_TASK REQUIREMENTS_
Scan the records for the word "list". Copy each line that includes it.

_DATASET RECORDS_
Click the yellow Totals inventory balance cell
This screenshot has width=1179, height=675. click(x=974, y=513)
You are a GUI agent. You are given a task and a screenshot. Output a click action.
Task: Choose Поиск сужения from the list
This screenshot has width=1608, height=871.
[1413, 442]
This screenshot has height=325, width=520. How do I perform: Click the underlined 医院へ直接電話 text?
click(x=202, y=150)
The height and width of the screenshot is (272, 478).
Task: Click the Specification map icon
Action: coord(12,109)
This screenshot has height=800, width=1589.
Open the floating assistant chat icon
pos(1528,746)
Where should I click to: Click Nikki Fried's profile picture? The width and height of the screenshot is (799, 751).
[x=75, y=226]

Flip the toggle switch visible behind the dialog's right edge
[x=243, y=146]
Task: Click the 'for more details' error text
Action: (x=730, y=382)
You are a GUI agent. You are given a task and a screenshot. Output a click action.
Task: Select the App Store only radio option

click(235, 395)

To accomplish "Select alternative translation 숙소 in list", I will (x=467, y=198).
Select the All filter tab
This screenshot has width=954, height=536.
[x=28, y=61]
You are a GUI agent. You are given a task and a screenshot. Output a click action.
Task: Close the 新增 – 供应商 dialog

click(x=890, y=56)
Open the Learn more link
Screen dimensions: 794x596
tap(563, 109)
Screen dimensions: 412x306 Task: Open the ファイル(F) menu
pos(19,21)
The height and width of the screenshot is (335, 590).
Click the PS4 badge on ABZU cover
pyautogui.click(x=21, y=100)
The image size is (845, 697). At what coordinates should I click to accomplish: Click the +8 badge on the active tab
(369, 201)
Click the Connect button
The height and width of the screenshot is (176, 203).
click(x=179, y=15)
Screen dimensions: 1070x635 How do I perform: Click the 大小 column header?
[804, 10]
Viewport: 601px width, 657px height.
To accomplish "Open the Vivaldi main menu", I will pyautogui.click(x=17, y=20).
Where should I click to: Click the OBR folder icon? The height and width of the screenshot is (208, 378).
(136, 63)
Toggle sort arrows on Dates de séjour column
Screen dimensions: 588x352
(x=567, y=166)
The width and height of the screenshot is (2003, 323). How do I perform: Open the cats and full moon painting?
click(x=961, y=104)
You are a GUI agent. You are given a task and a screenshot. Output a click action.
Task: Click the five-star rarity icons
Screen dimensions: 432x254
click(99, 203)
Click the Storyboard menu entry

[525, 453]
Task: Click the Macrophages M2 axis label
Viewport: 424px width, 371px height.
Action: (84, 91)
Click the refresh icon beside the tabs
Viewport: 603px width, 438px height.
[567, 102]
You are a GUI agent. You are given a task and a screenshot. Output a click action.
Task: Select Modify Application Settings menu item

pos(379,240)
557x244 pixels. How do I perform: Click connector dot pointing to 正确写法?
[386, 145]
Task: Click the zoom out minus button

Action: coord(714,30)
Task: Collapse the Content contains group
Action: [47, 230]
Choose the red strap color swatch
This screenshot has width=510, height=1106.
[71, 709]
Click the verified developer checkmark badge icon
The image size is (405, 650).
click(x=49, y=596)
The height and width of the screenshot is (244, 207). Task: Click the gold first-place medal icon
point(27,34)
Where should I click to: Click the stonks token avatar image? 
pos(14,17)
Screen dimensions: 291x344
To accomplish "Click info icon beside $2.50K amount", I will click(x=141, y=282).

_EXERCISE SOLUTION_
Task: Choose Поиск сужения from the list
To accomplish "Select alternative translation 숙소 in list", I will (x=467, y=198).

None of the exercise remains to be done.